Big datasets are growing exponentially, but our needs to get quick interactive responses to our queries remain ever as important. This talk will feature an overview of various components in BlinkDB and introduce a new generalized online aggregation (G-OLA) paradigm in SparkSQL to incrementally process massive amounts of data on clusters of tens, hundreds or thousands of machines while returning approximate answers. More precisely, this new execution model enables SparkSQL to present the user with meaningful approximate results (with error bars) that are continuously refined and updated, at a speed comfortable to the user, while it crunches larger and larger fractions of the whole dataset in the background. This not only alleviates the need for pre-processing the data in advance for a wide range of queries, but also enables the users to observe the progress of a query and control its execution on the fly– enabling a smooth time/accuracy trade-off.
Sameer Agarwal is a Software Engineer at Databricks working at the intersection of large scale distributed systems, databases and statistics. He received his PhD in Databases from UC Berkeley AMPLab where he led the research, design and development of BlinkDB (http://blinkdb.org), an open-sourced, massively parallel approximate query processing framework.

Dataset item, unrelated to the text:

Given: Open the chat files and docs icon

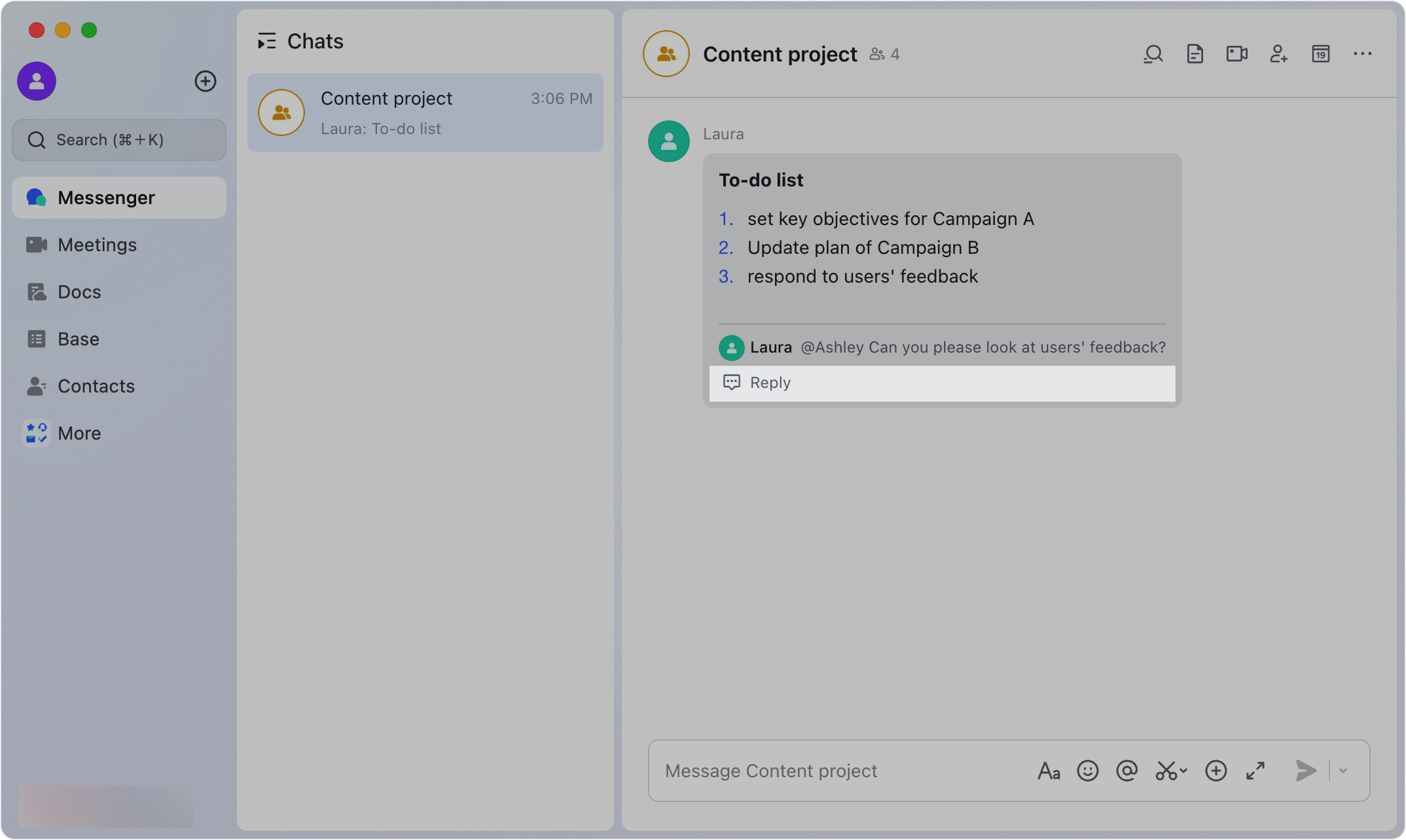Looking at the screenshot, I should (1195, 54).
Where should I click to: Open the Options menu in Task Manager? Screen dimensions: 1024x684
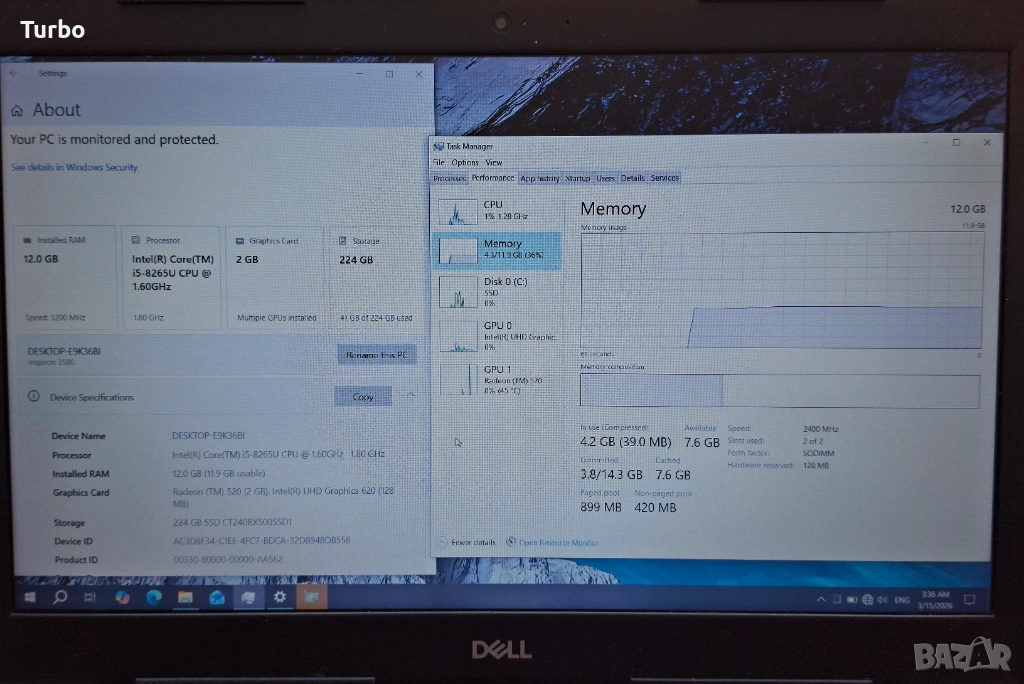click(x=465, y=162)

He received his B.Tech in Computer Science and Engineering from the Indian Institute of Technology Guwahati where he was awarded the President of India Gold Medal in 2009. He was a Qualcomm Innovation Fellow in 2012-13 and a Facebook Graduate Fellow in 2013-14.
Kai Zeng is a Postdoc Researcher at AMPLab UC Berkeley. His research interest lies in large scale data intensive systems. He received his PhD in Database from UCLA in 2014. Before joining UCLA, he received his Bachelor’s degree in Software Engineering from Zhejiang University, China in 2009. He has won several awards, including SIGMOD 2012 best paper award and SIGMOD 2014 best demo award.